▶ Kutipan Teks
KABAR duka datang dari Rumah Sakit Hermina Grand Wisata, Bekasi. Seorang cendekiawan yang juga sejarawan dr. Soegianto Sastrodiwiryo tutup usia pada Senin (18/12/2023) siang. Semasa hidupnya, dr. Soegianto menulis banyak buku sejarah dan pernah aktif di berbagai organisasi. Padahal, secara akademis, ia adalah seorang dokter.
“Pak Soegianto berpulang akibat pneumonia. Mohon doanya dan dibukakan pintu maaf yang sebesar-besarnya untuk kekhilafan yang diperbuat selama hidupnya,” kata Amoeng A. Rachman, sahabat yang juga editor beberapa buku dr. Soegianto Sastrodiwiryo.
Soegianto Sastrodiwiryo lahir di Singaraja, 12 Agustus 1943. Ia adalah putra dari perkawinan Alip Soemioto yang berdarah Jawa (Solo) dengan Legi Rahayu yang berdarah Bali (Lombok).

▶ Permintaan
1 – Siapa saja nama orang yang disebut dalam kutipan tentang wafatnya dr. Soegianto Sastrodiwiryo di atas?
2 – Tuliskan kembali bagian kutipan tentang wafatnya dr. Soegianto Sastrodiwiryo mulai dari "KABAR duka datang" sampai dengan "berdarah Bali (Lombok).", dengan menukar "pneumonia" menjadi "serangan jantung".

▶ Bahan
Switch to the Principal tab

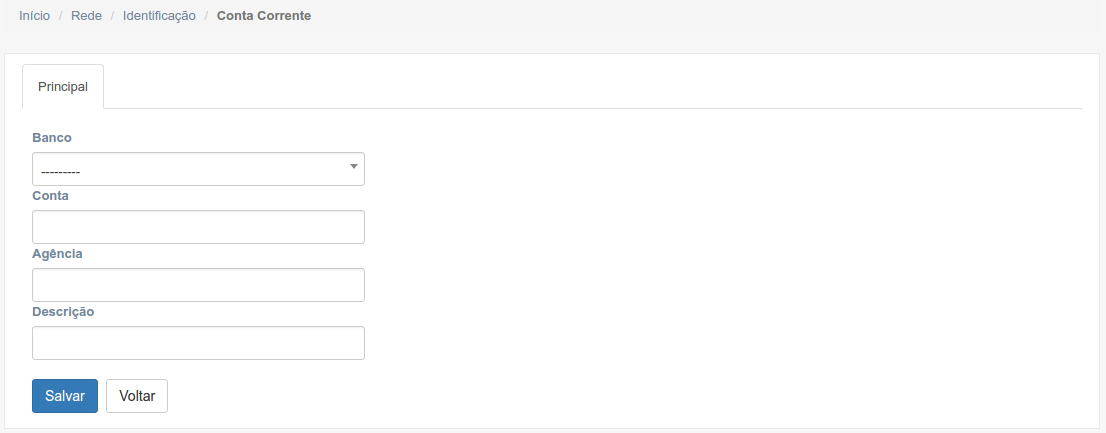click(x=63, y=87)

▶ Hasil Berurutan
1 – Soegianto Sastrodiwiryo, Amoeng A. Rachman, Alip Soemioto, Legi Rahayu

2 –
KABAR duka datang dari Rumah Sakit Hermina Grand Wisata, Bekasi. Seorang cendekiawan yang juga sejarawan dr. Soegianto Sastrodiwiryo tutup usia pada Senin (18/12/2023) siang. Semasa hidupnya, dr. Soegianto menulis banyak buku sejarah dan pernah aktif di berbagai organisasi. Padahal, secara akademis, ia adalah seorang dokter.
“Pak Soegianto berpulang akibat serangan jantung. Mohon doanya dan dibukakan pintu maaf yang sebesar-besarnya untuk kekhilafan yang diperbuat selama hidupnya,” kata Amoeng A. Rachman, sahabat yang juga editor beberapa buku dr. Soegianto Sastrodiwiryo.
Soegianto Sastrodiwiryo lahir di Singaraja, 12 Agustus 1943. Ia adalah putra dari perkawinan Alip Soemioto yang berdarah Jawa (Solo) dengan Legi Rahayu yang berdarah Bali (Lombok).